Failure to satisfy **any one** of the conditions in Article [X].3(c)(i) through (v) shall render this exclusion wholly unavailable to the Liable Party in respect of that Covered Failure.
**(d) Force Majeure.** An event entirely beyond the reasonable control of both parties, including natural disasters, acts of war, or acts of God — provided the Liable Party has implemented and maintained industry-standard resilience and recovery measures at all material times prior to such event.
For the avoidance of doubt: contributory acts by the Claimant shall reduce but shall **never extinguish** the Liable Party's liability under this Article. The burden of proof of any exclusion or reduction under this Article [X].3 rests entirely and at all times upon the Liable Party.
---
**Article [X].4 — Non-Derogation and Priority**
**(a)** Notwithstanding any other provision of this Agreement or any ancillary document, no cap, ceiling, exclusion clause, limitation of liability, disclaimer of warranty, or entire agreement clause shall operate to reduce or extinguish the Liable Party's obligations under this Article.
**(b)** In the event of any conflict between this Article and any other provision of this Agreement, this Article shall prevail.
**(c)** Should any provision of this Article be found by a court of competent jurisdiction to be unenforceable in part, such provision shall be modified to the minimum extent necessary to render it enforceable, and all remaining provisions shall continue in full force and effect.
---
**Article [X].5 — Indemnification**
**(a)** The Liable Party shall indemnify, defend, and hold harmless each Claimant from and against any and all claims, demands, proceedings, losses, damages, costs, and reasonable legal fees arising from or connected to a Covered Failure or Output Harm.
**(b)** The Liable Party shall have the right to assume conduct of any defense, provided that:
> (i) it notifies the Claimant in writing within fourteen (14) days of receiving notice of the relevant claim;
> (ii) it does not settle any claim in a manner that imposes obligations upon the Claimant without the Claimant's prior written consent; and
> (iii) the Claimant retains the right to participate in such defense at its own expense with counsel of its own choosing.
**(c)** All Claimants as defined in Article [X].1(f) shall be eligible for indemnification under this Article, whether or not they are direct counterparties to this Agreement, provided their loss arises from a Covered Failure or Output Harm.
---
**Article [X].6 — ASI Certification and Termination of Liability Period**
**(a)** The unlimited liability period under this Article shall terminate only upon **ASI Certification**, being a formal written determination by the Certification Panel that ASI as defined in Article [X].1(a) has been achieved.

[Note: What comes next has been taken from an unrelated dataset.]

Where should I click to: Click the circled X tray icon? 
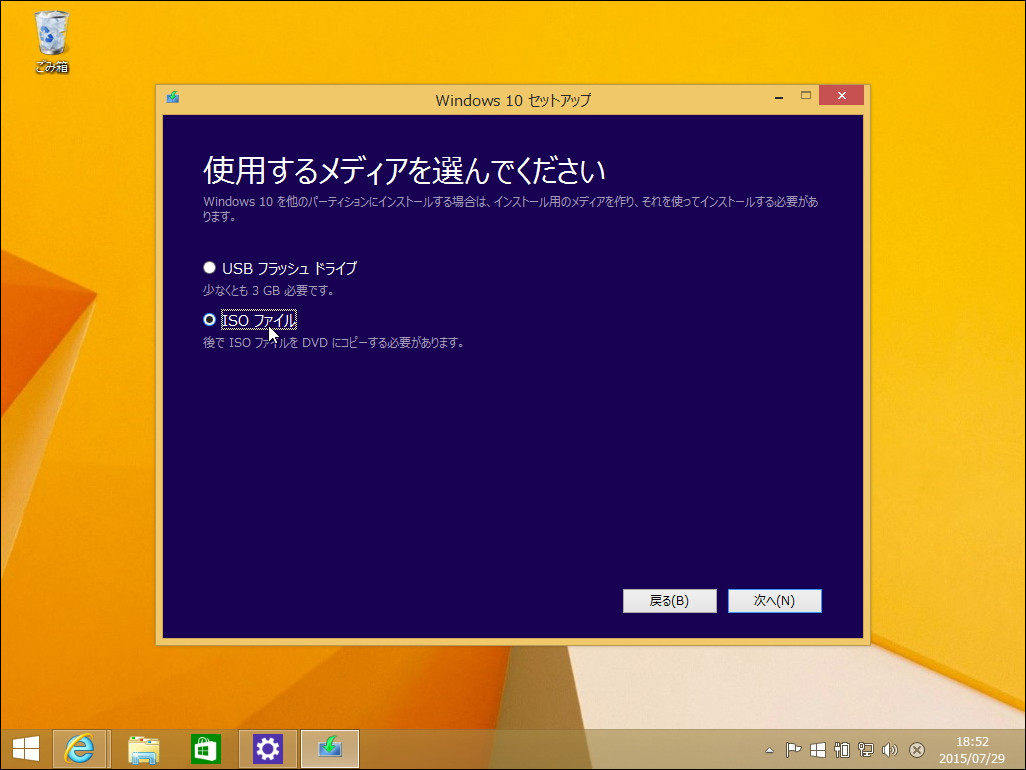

**(b)** ASI Certification shall be issued by a **standing panel of three (3) independent experts** (the "Certification Panel"), comprising:
> (i) one nominee appointed by the Liable Party;
> (ii) one nominee appointed by the Claimant or counterparty; and
> (iii) one neutral expert appointed by mutual agreement of both parties, or failing such agreement within thirty (30) days of either party's written request, appointed by the President of the American Arbitration Association (or such other appointing authority as the parties may agree in writing at the time of contract execution).
**(c)** The Certification Panel shall reach its determination by **majority vote**, applying objective performance benchmarks agreed upon by the parties at the time of contract execution and set out in Schedule [X] appended to this Agreement.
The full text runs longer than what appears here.